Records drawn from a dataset
•••••
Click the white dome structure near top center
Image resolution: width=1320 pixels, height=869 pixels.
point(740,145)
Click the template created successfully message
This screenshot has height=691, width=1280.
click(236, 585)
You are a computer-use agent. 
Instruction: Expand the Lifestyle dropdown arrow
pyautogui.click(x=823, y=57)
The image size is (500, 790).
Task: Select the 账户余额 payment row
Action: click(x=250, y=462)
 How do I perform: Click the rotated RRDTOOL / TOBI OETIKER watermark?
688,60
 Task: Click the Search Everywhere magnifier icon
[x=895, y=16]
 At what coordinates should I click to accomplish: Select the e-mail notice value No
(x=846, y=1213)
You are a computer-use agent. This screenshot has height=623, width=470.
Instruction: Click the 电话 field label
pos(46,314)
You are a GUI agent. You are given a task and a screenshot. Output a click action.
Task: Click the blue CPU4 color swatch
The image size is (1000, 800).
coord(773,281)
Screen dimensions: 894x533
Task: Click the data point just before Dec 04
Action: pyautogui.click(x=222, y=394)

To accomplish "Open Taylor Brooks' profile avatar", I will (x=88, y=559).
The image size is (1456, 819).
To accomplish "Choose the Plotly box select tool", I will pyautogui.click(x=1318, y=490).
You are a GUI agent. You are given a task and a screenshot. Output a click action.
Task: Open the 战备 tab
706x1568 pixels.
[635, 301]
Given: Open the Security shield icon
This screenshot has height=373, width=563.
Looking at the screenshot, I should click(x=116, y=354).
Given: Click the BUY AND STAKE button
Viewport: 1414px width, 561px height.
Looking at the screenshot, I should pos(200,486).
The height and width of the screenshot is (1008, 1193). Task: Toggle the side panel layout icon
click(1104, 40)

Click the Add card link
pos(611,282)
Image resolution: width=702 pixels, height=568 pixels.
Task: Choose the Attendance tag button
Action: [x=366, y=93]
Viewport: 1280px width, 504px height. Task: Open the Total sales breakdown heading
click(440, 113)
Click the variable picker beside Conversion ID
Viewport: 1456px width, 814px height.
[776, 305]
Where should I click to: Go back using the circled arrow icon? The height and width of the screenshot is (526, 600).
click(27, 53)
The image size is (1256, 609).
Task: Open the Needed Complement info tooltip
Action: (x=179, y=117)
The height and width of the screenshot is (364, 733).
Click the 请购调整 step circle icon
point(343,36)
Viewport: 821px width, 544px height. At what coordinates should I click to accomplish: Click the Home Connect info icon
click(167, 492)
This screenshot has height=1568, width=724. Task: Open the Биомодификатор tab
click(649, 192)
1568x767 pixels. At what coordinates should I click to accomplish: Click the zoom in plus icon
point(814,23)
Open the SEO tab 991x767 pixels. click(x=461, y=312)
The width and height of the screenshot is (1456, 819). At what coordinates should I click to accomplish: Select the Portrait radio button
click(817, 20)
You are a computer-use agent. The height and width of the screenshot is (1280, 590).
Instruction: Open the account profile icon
•••••
● Exercise requirements
When you reach the line holding "Image resolution: width=1320" in the records above, begin reproducing exactly, stop after the line holding "You are a computer-use agent. This", and output nothing else.

● Task solution
Image resolution: width=1320 pixels, height=869 pixels.
point(740,145)
Click the template created successfully message
This screenshot has height=691, width=1280.
click(236, 585)
You are a computer-use agent. 
Instruction: Expand the Lifestyle dropdown arrow
pyautogui.click(x=823, y=57)
The image size is (500, 790).
Task: Select the 账户余额 payment row
Action: click(x=250, y=462)
 How do I perform: Click the rotated RRDTOOL / TOBI OETIKER watermark?
688,60
 Task: Click the Search Everywhere magnifier icon
[x=895, y=16]
 At what coordinates should I click to accomplish: Select the e-mail notice value No
(x=846, y=1213)
You are a computer-use agent. This screenshot has height=623, width=470.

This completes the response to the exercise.